Saturday 30 April 2022

Fawcett's Cognitive Model Of An Interactive Mind

Halliday & Matthiessen (1999: 428-9):

Within systemic-functional linguistics, Fawcett (e.g. 1980) has pioneered a "cognitive model of an interactive mind". There are many fundamental similarities with the approach we are taking here, e.g. in construing an experiential system of process configuration within the content plane. However, there are two related differences of particular interest in the context of our present discussion:
(i) in Fawcett's model, there is only one system-structure cycle within the content plane: systems are interpreted as the semantics, linked through a "realisation component" to [content] form, which includes items and syntax, the latter being modelled structurally but not systemically;

(ii) in Fawcett's model, the semantics is separate from the "knowledge of the universe", with the latter as a "component" outside the linguistic system including "long term memory" and "short term sort of knowledge".

Blogger Comments:

This is misleading, because 'form' in Fawcett's model also includes expression.
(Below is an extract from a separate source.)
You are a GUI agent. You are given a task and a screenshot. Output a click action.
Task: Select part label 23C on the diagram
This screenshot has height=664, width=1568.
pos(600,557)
Fawcett (2010: 35n, 39):
I take a different view, as this book shows, in that I regard the level of meanings within the 'lexicogrammar' as the key level of linguistically-realised meaning, such that it is realised in any one of (1) syntax, (2) intonation or punctuation (depending on the medium of discourse) and (3) items. …
The term "form" is used here in a wider sense than that in "Categories" (or indeed any of Halliday's later writings) because it includes, as well as syntax and grammatical and lexical items, components for intonation or punctuation (depending on whether the medium is speech or writing).